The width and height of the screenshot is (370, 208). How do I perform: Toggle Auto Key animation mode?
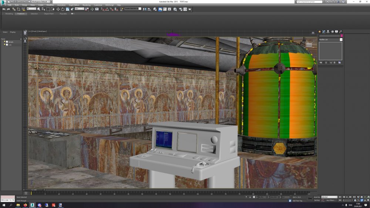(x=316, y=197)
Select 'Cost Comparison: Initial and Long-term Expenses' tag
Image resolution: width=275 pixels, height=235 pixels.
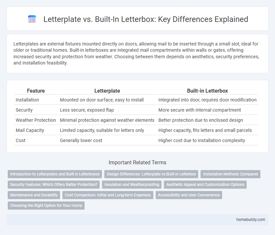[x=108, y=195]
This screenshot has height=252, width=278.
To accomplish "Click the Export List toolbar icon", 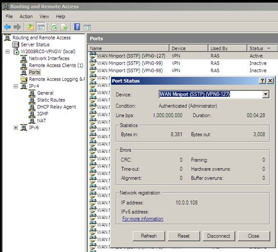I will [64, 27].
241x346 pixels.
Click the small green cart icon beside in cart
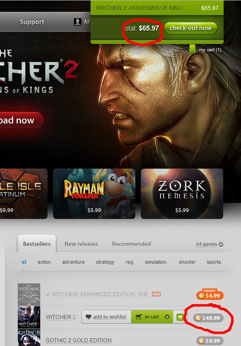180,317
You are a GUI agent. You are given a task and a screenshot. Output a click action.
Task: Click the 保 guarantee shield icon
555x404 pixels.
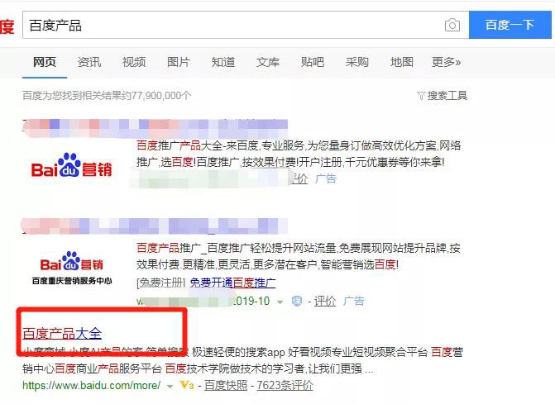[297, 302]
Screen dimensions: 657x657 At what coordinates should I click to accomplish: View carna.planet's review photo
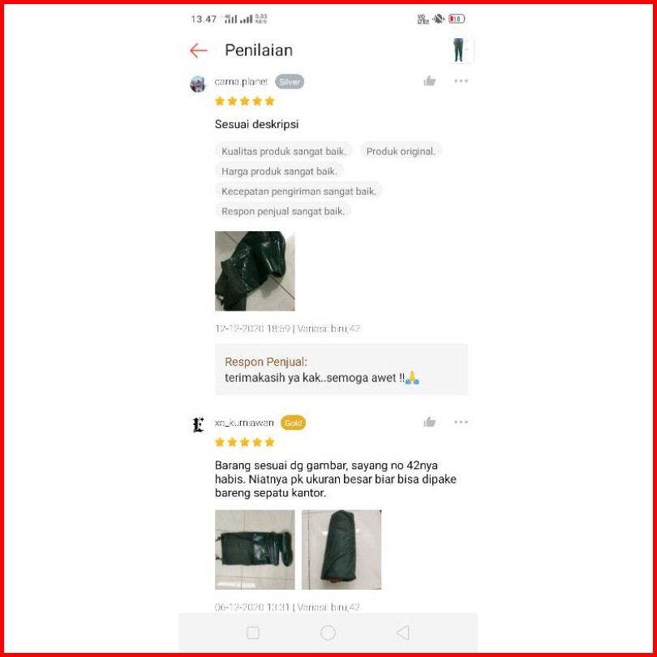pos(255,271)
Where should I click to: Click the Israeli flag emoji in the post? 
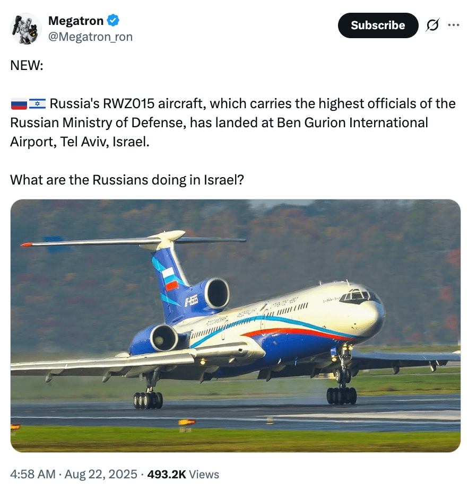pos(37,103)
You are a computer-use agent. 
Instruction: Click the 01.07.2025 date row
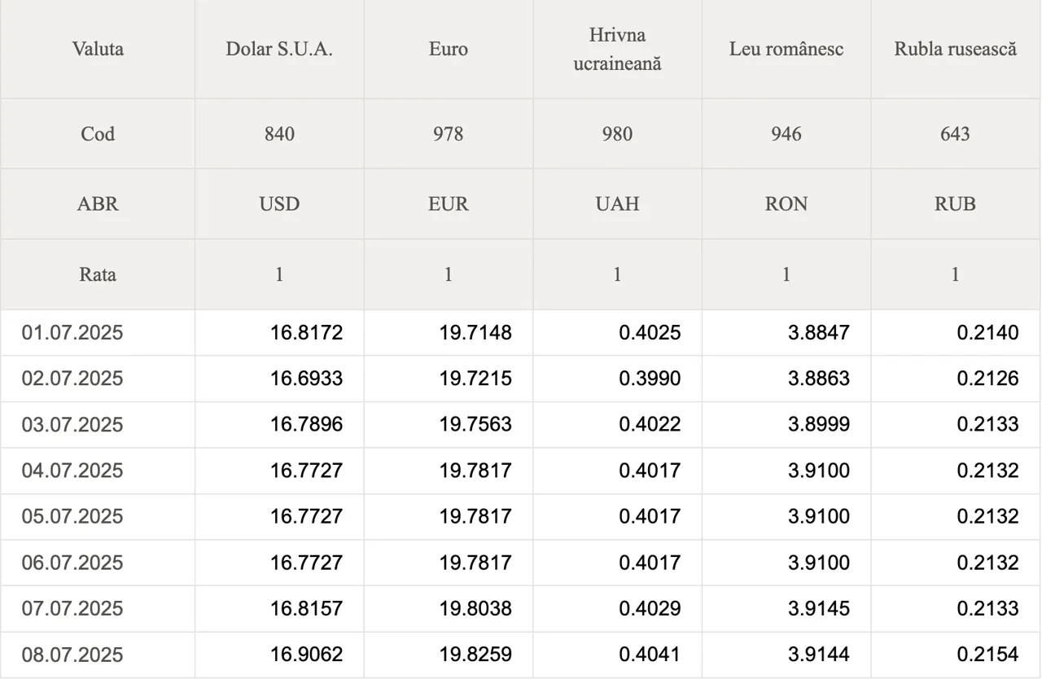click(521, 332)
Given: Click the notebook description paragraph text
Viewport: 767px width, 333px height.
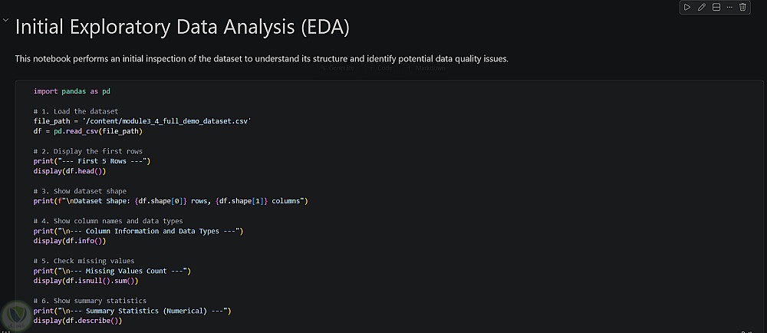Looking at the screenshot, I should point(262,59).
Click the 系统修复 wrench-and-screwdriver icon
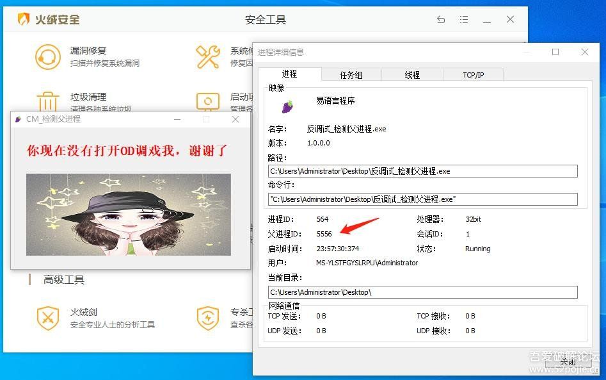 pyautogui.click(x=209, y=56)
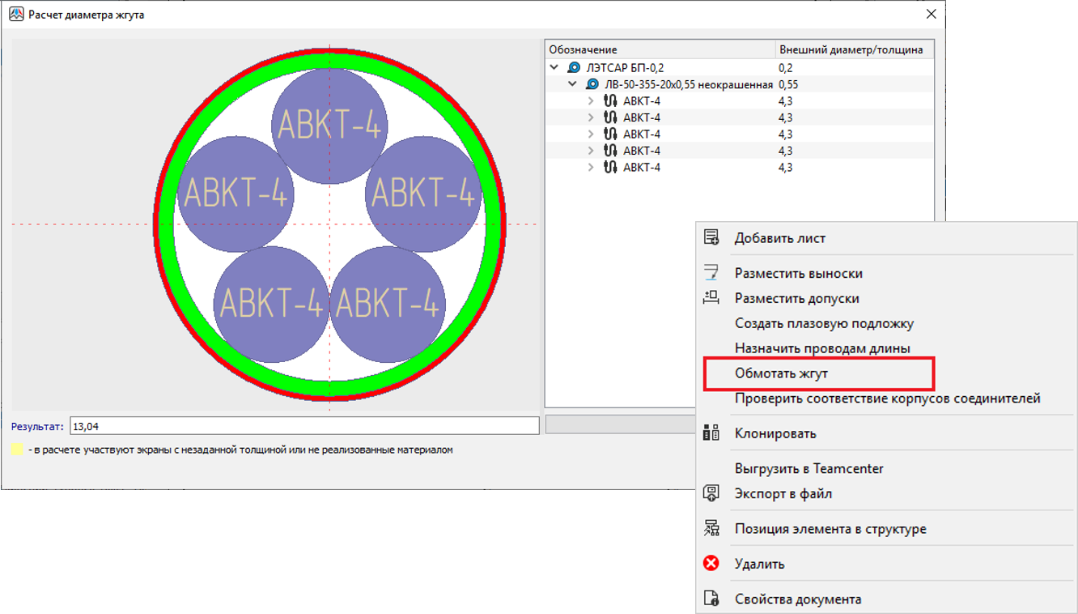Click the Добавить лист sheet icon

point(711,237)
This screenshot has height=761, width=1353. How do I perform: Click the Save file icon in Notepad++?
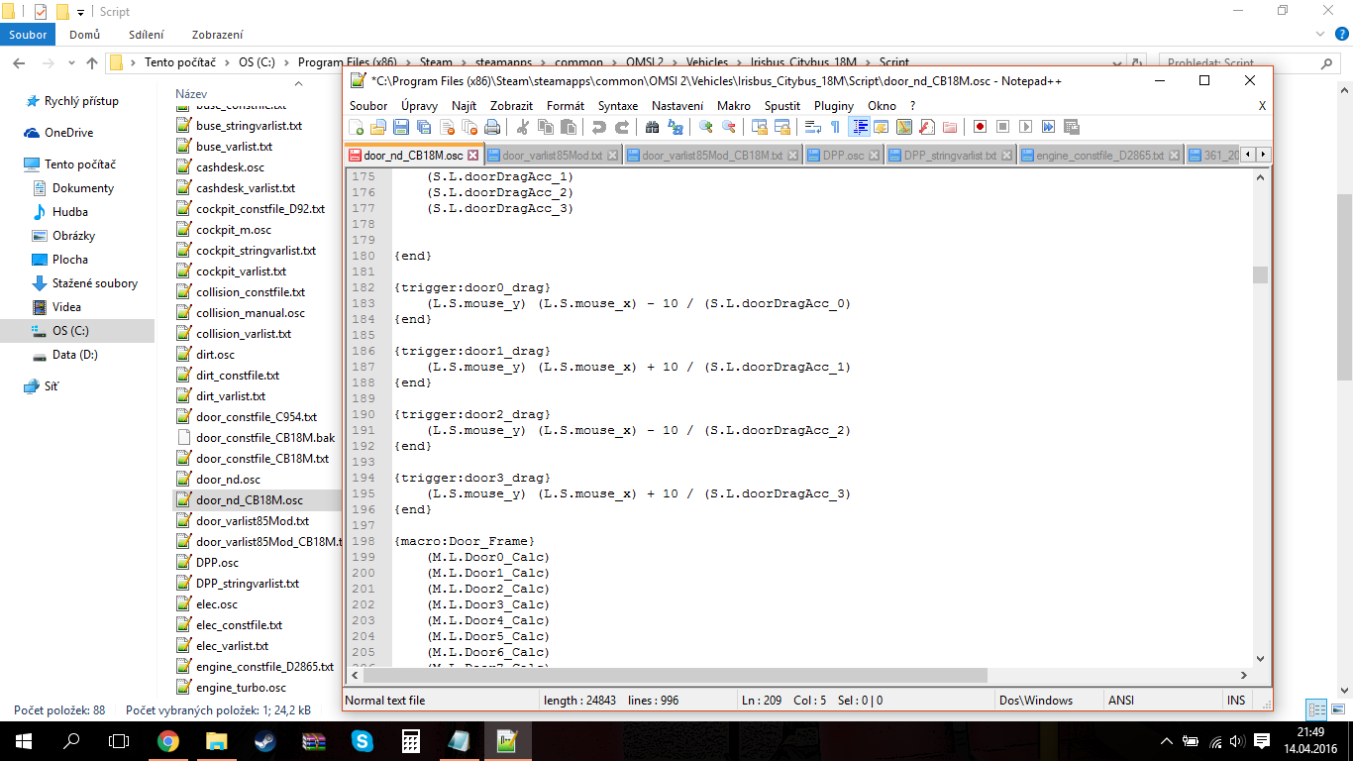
====================
_What the task requires_: Go through the records and show every line with the string "This" in it.

_Worked solution_:
This screenshot has height=252, width=278.
This screenshot has height=761, width=1353. How do I perform: Click the Save file icon in Notepad++?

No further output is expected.